Gabon : Avec le clan Bongo, c’est tous les jours bingo




La dette gabonaise a explosé ces dernières années. La faute se porte sur le clan Bongo et la Françafrique, qui grâce aux «  biens mal acquis  » et au favoritisme envers certaines multinationales bradent les richesses du pays au détriment de la population.

Le Gabon est un maillon essentiel de la Françafrique, cet entrelacs de relations troubles permettant à la France de maintenir sa domination sur ses anciennes colonies d’Afrique subsaharienne  : en contrepartie d’un soutien, y compris militaire et sécuritaire, aux dictateurs de ces pays, la France bénéficie, entre autres, d’un accès privilégié aux matières premières stratégiques.

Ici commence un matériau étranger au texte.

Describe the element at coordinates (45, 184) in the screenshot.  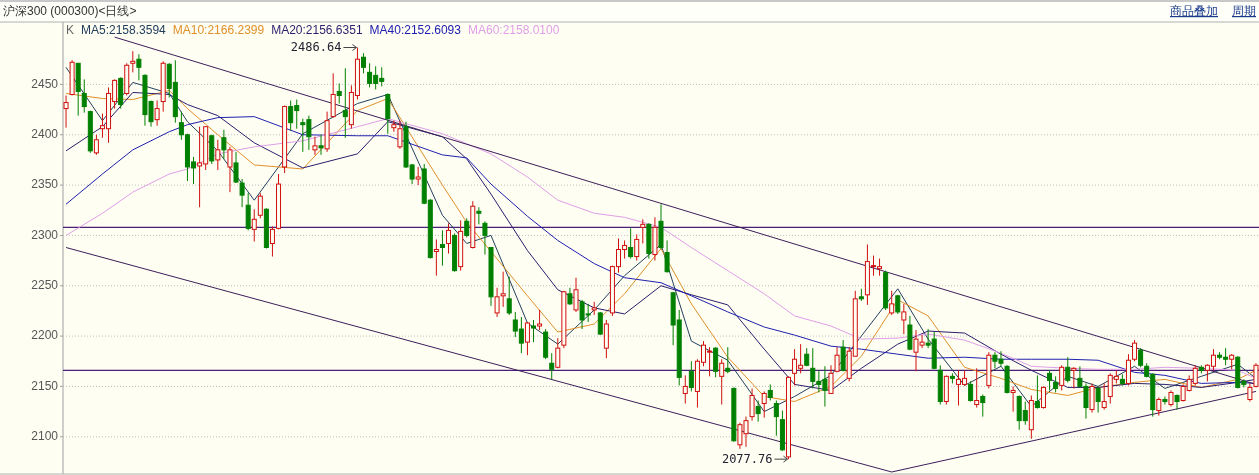
I see `y-tick-label: 2350` at that location.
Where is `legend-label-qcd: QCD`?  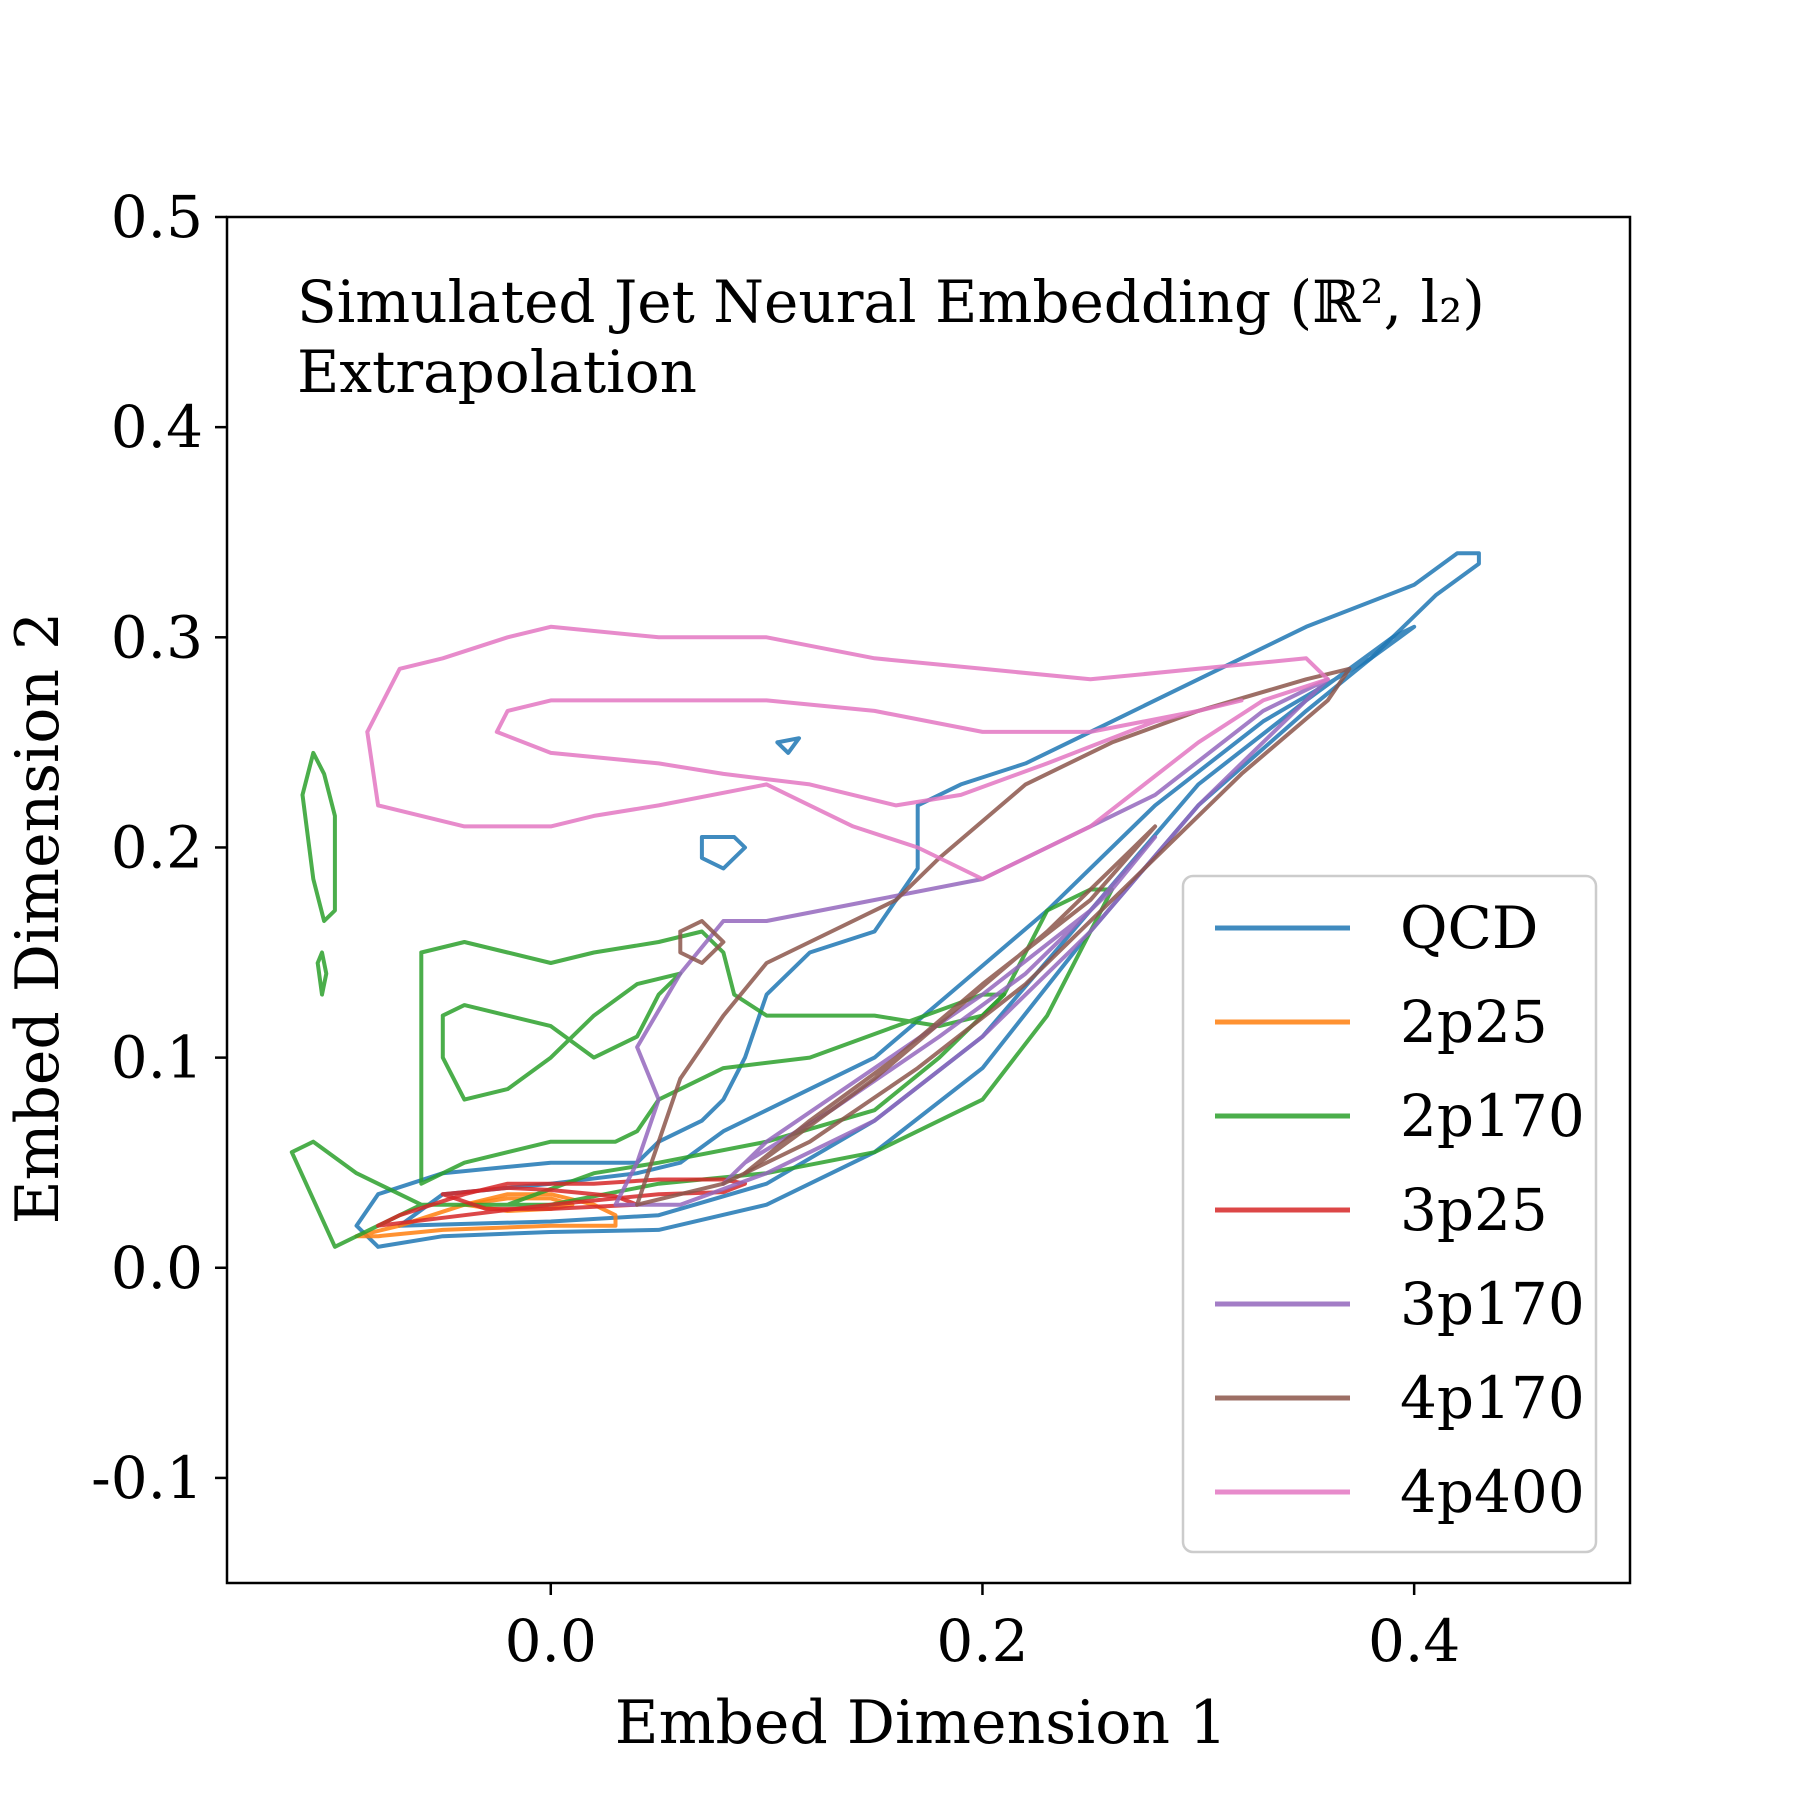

L’AFD appuie l’endettement gabonais

Depuis qu’Ali Bongo a pris le pouvoir en 2009 suite à la mort de son père et d’une parodie d’élection soutenue activement par le pouvoir français  [1], la dette publique du Gabon a littéralement explosé. Alors qu’elle était, en 2008 de 1 180 milliards de Franc CFA, elle atteignait au début de cette année plus de 4 150 milliards de Franc CFA (représentant 6,33 milliards d’euros).

Si ce pays riche en matières premières (notamment pétrole, manganèse, bois, or, etc.) a vu le poids de sa dette multiplié par plus de trois en moins de 10 ans, c’est notamment du fait d’une gouvernance catastrophique du clan Bongo, mais aussi du pillage des matières premières par des multinationales, au premier rang desquels des françaises.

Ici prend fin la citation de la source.